How can companies collaborate more effectively with researchers, experts, and thought leaders to make progress on Instrumentation?

Development of Advanced Sensor Technology

An academic researcher in Instrumentation can collaborate with a company to develop advanced sensor technology for precise and accurate measurements. This can lead to improved product quality, enhanced performance, and increased customer satisfaction.

Optimization of Industrial Processes

By working with an academic researcher in Instrumentation, companies can optimize their industrial processes through the implementation of advanced monitoring and control systems. This can result in increased efficiency, reduced costs, and improved overall productivity.

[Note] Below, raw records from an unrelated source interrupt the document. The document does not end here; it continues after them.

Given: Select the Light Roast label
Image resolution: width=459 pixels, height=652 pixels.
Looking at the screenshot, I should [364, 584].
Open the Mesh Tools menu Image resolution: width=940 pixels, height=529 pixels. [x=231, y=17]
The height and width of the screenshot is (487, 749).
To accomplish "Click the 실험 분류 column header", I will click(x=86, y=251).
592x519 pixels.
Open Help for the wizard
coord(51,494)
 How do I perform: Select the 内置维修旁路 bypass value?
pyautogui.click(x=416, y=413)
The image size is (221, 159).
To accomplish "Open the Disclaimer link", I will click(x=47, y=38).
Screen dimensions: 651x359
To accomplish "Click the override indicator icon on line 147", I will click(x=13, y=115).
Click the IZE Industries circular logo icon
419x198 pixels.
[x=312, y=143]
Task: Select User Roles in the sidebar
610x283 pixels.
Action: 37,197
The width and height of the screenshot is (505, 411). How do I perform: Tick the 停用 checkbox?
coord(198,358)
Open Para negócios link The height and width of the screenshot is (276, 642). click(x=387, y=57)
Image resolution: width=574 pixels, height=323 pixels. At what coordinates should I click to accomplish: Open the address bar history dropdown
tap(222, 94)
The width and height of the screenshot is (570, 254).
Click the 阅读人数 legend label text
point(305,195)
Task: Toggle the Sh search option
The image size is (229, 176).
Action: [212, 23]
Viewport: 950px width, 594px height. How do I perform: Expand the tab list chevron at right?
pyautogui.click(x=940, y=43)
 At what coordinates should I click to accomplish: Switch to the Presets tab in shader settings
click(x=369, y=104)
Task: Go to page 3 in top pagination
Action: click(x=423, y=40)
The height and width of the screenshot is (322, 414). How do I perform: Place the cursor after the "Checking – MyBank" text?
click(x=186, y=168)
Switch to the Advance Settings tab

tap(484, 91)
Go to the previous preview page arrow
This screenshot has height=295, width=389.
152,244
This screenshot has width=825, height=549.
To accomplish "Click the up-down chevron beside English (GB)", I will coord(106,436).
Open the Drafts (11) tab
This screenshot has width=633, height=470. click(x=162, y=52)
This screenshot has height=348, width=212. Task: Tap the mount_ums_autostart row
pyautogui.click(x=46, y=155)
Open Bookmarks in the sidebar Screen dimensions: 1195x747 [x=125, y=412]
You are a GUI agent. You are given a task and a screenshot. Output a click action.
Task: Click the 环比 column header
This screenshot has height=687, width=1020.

Design and Calibration of Measurement Instruments

Collaborating with an academic researcher in Instrumentation can help companies in the design and calibration of measurement instruments. This ensures accurate and reliable measurements, leading to better decision-making, improved product development, and compliance with industry standards.

Development of IoT-based Instrumentation Solutions

Academic researchers in Instrumentation can assist companies in the development of Internet of Things (IoT)-based instrumentation solutions. This enables real-time data collection, remote monitoring, and predictive maintenance, resulting in improved operational efficiency and reduced downtime.

Application of Instrumentation in Biomedical Research

Companies in the biomedical research field can collaborate with academic researchers in Instrumentation to apply advanced instrumentation techniques in their research. This can lead to breakthrough discoveries, improved diagnostics, and the development of innovative medical devices.